> **WHAT THE TASK REQUIRES**
Below are some records; copy them word for word and drop the pictures.

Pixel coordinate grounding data
........

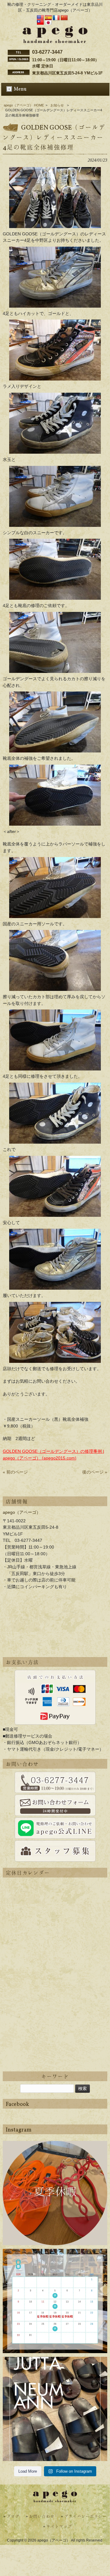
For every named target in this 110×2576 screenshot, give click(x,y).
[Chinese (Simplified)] (64, 18)
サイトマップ (59, 2527)
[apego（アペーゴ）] (55, 41)
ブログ (13, 2517)
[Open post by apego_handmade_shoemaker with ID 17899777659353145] (55, 2193)
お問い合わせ (42, 2517)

........

> **SOLUTION TO THIS TASK**
For every named target in this 110×2576 screenshot, give click(x,y).
[Chinese (Simplified)] (64, 18)
サイトマップ (59, 2527)
[apego（アペーゴ）] (55, 41)
ブログ (13, 2517)
[Open post by apego_handmade_shoemaker with ID 17899777659353145] (55, 2193)
お問い合わせ (42, 2517)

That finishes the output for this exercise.